When the Savannah College of Art and Design restored a faded 1890s Volunteer Guard Armory to house its first class of students in 1979, it ushered in an era of revitalization in the city that has helped transform what was already a little Southern gem into one of the country’s hippest hot spots. Some three decades and 60-odd buildings later, SCAD is changing the face of downtown Savannah once again with a new contemporary art and design museum.

Opening this Saturday, the SCAD Museum of Art unites the remnants of an antebellum railroad depot, the only one of its kind still in existence, with 65,000 square feet of new education and exhibition space, including a 250-seat theater, multiple galleries, a terrace and outdoor projection screen, a café, and an event atrium. In addition, the museum will house the André Leon Talley Gallery, featuring works by Manolo Blahnik, Tom Ford, and Vera Wang, among others, as well as the Walter O. Evans Center for African American Studies. An 86-foot-tall steel-and-glass lantern stands as the architectural punctuation mark to the school’s—and the city’s—enduring cultural legacy.

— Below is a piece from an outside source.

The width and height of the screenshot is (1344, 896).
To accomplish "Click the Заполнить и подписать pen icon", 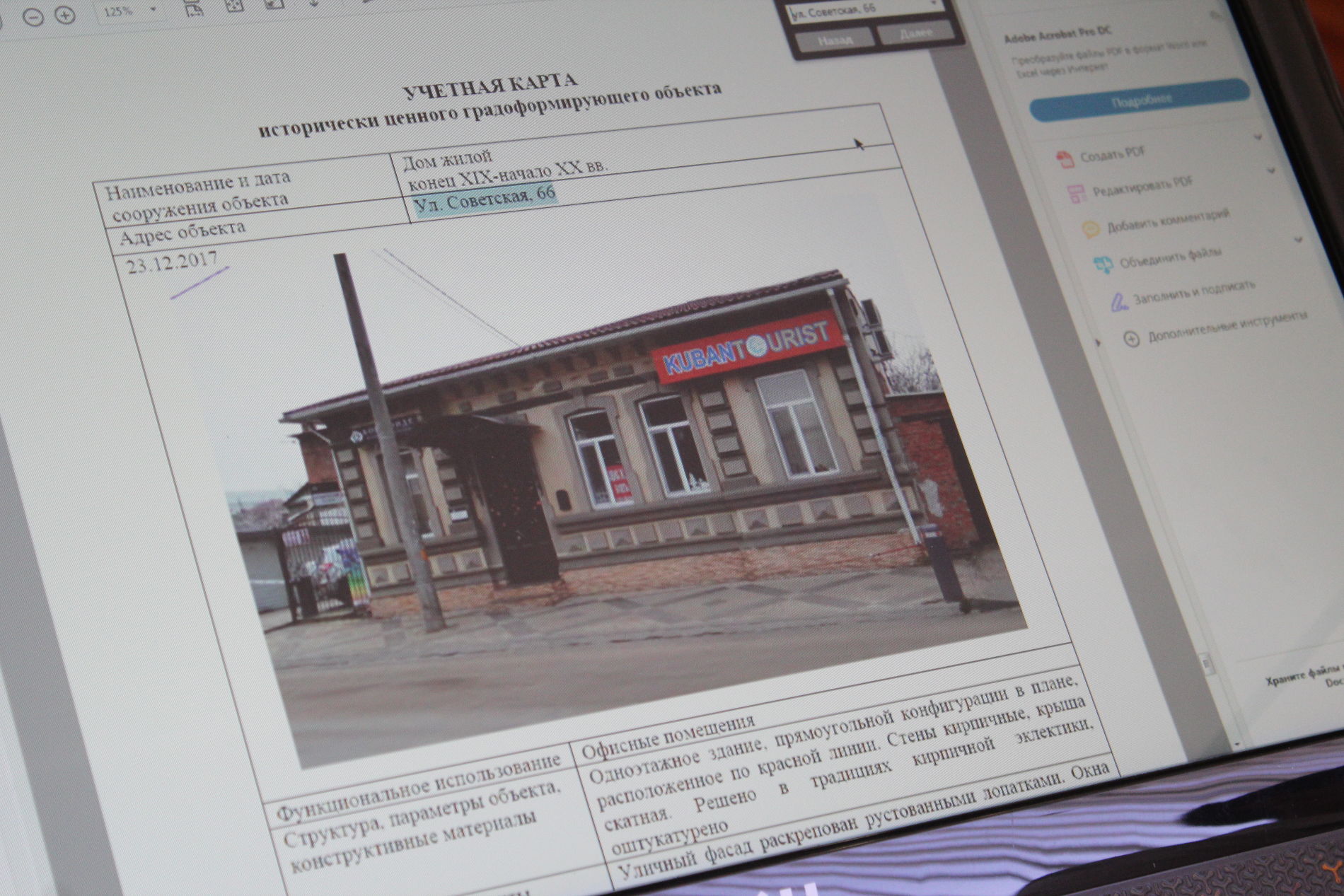I will click(1118, 303).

Inaugural exhibits from video artist Bill Viola and sculptors Liza Lou and Kendall Buster kick off a year-round program of shows, installations, performances, and events. And navigating the museum’s sizeable offerings is a breeze thanks to a giant interactive touch pad in the entry hall (think an informational kiosk for the iPad age). Further proof that at SCAD, form and function go hand in hand.